C’est à Bordeaux qu’est créée en 1607 la première école de filles, rue du Hâ. La chapelle existe toujours, transformée depuis 1805... en temple protestant ! La congrégation s’est répandue dans le monde entier et Jeanne a été canonisée en 1949 par Pie XII. Elle tient compagnie à l’autre saint de Bordeaux, Paulin, évêque de Nole en Campanie et élève d’Ausone, dont le culte était très en vogue sous le règne de Louis XIV. Avec le xviiie siècle et l’influence des Lumières, apparaissent en
France les loges maçonniques, inspirées de leurs homologues outre-Manche. Bordeaux n’est pas en reste, avec près de 80 loges, dont la plus ancienne date de 1732. L’Anglaise 403, de 1753, est toujours en activité rue Ségalier dans le quartier Saint-Seurin. Montesquieu est lui-même un initié, et les architectes qui donnent alors à Bordeaux tout son éclat sont francs-maçons. Parmi eux, Victor Louis, dont le chef-d’oeuvre, le Grand-Théâtre, est le plus bel exemple de sa recherche du nombre d’or. Les symboles maçonniques y sont très nombreux, comme l’orientation est-ouest du bâtiment, à l’image du temple de Salomon, le diamètre et la circonférence des 12 colonnes corinthiennes, le plan du grand escalier intérieur en forme de Tau égyptien, ainsi que de nombreux détails d’ornementation.
SECRÉTAIRE D’ALLAN KARDEC Tour à tour animiste, chrétienne, catholique, mystique, franc-maçonne, Bordeaux se laisse même tenter par le spiritisme.
Il s’appelle Jean-Baptiste Roustaing, il est né le 15 octobre 1805 à Bègles aux portes de Bordeaux. D’origine modeste, il parvient cependant à devenir avocat du barreau de Bordeaux et même bâtonnier de l’ordre. Chrétien convaincu, il s’intéresse au spiritisme après avoir lu un livre d’Allan Kardec, fait une première séance chez Émile Sabo, fondateur de la Société spirite de Bordeaux qui fait tourner les tables du côté du jardin public, dont il ressort convaincu.

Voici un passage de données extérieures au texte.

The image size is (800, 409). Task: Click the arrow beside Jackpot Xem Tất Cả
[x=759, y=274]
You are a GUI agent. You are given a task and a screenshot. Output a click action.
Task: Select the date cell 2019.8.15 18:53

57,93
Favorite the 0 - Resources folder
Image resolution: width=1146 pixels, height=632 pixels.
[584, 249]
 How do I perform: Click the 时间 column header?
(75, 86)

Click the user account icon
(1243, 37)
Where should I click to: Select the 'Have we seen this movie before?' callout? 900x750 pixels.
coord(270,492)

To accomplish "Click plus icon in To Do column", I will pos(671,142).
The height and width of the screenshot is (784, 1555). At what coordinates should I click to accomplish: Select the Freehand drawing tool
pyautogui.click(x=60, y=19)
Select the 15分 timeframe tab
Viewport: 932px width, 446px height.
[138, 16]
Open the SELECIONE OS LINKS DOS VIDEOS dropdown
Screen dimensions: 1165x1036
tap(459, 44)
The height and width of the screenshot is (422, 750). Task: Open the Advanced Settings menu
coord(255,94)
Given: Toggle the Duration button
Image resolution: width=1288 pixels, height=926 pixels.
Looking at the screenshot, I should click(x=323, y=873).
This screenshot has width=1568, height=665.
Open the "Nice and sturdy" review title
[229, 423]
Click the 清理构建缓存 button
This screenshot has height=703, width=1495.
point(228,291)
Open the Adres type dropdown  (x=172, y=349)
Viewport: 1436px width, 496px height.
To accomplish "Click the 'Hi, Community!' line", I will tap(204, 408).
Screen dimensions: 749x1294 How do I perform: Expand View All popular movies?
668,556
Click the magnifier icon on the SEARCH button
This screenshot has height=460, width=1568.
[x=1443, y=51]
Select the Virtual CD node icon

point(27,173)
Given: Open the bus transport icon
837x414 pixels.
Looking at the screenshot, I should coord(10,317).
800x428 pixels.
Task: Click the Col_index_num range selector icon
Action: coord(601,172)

Dès lors, il consacre les dernières années de sa vie à bâtir un spiritisme chrétien, échange beaucoup avec Allan Kardec, dont il est un temps le secrétaire, et fait de nombreux adeptes à Bordeaux et à Arbis dans l’Entredeux-Mers, où il a une résidence secondaire, la villa des Tribus. Son testament spirituel est un ouvrage édité en 1866, Les Quatre Évangiles Spiritisme chrétien. Il meurt en 1879 et est enterré au cimetière de la Chartreuse. On peut encore voir sa maison au 17, rue Saint-Siméon, près de la place Camille-Jullian. Allan Kardec lui-même est reçu à Bordeaux en 1861 pour l’inauguration de la société spirite d’Émile Sabo, qui consacre Bordeaux comme troisième ville spirite de France, après Paris et Lyon.